Infrarouge – Nancy Huston

Nancy Huston nous emmène pour une semaine de vacances en Toscane et principalement à Florence à travers les yeux de Rena Greenblatt, 45 ans, 2 enfants, 4 maris et d’innombrables amants. Elle y a invité son père, Simon, qui fêtera bientôt ses 70 ans et sa belle mère, Ingrid.

Rena est une artiste reporter photographe Canadienne expatriée à Paris, qui vie en permanence avec Subra, une confidente imaginaire.

Redoutant ce voyage avec son père, il prend très vite des allures de corvée avec ce père ex brillant intellectuel, esprit libre, passionné de neuropsychologie et qui accuse son âge; et Ingrid, la belle-mère Hollandaise, vivant dans le souvenir de la seconde guerre mondiale et des nazis qui ont massacrés toute sa famille. En étant gentil on peut dire qu’Ingrid n’est pas vraiment versée dans les subtilités de l’art, sans compter qu’elle a beaucoup de mal à comprendre que Roma désigne tout simplement Rome.

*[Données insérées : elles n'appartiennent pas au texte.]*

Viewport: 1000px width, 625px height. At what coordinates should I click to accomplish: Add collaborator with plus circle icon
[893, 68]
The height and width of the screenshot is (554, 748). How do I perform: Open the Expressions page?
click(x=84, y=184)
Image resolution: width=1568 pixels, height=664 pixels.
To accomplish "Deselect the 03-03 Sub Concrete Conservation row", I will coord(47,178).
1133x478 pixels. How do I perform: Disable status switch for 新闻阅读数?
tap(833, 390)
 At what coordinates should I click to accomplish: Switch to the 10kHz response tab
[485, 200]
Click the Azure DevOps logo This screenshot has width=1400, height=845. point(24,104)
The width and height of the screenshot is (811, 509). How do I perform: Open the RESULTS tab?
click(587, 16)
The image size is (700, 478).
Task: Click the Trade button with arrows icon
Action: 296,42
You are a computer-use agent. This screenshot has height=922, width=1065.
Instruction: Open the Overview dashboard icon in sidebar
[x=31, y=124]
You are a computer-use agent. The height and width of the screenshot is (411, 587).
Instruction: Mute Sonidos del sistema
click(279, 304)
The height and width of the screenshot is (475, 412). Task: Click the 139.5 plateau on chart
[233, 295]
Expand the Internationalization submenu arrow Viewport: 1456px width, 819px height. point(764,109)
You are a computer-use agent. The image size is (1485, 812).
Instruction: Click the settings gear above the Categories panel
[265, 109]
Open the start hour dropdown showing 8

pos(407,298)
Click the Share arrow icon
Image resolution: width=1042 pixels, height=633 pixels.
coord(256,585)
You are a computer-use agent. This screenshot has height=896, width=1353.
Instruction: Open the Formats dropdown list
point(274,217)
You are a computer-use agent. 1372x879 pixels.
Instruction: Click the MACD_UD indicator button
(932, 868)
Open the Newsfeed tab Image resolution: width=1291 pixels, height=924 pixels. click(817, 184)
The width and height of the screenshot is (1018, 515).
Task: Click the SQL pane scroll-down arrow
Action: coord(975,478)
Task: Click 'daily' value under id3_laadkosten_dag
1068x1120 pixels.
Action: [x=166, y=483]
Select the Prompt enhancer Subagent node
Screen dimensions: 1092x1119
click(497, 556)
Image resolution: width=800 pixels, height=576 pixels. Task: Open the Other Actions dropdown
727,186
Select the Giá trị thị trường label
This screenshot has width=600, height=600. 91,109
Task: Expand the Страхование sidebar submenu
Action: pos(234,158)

Pour s’échapper de la situation, Rena se laisse envahir par ses souvenirs, son enfance tourmentée, ses amants officiels et ceux de passage à la base de son travail d’artiste, corps d’hommes qu’elle a photographiés à l’infrarouge après l’amour. Elle rêve à ses nombreuses expériences sexuelles, sa passion de l’amour, ses émois érotiques et ne pense qu’à être dans les bras d’Aziz, l’homme dont elle intensément amoureuse.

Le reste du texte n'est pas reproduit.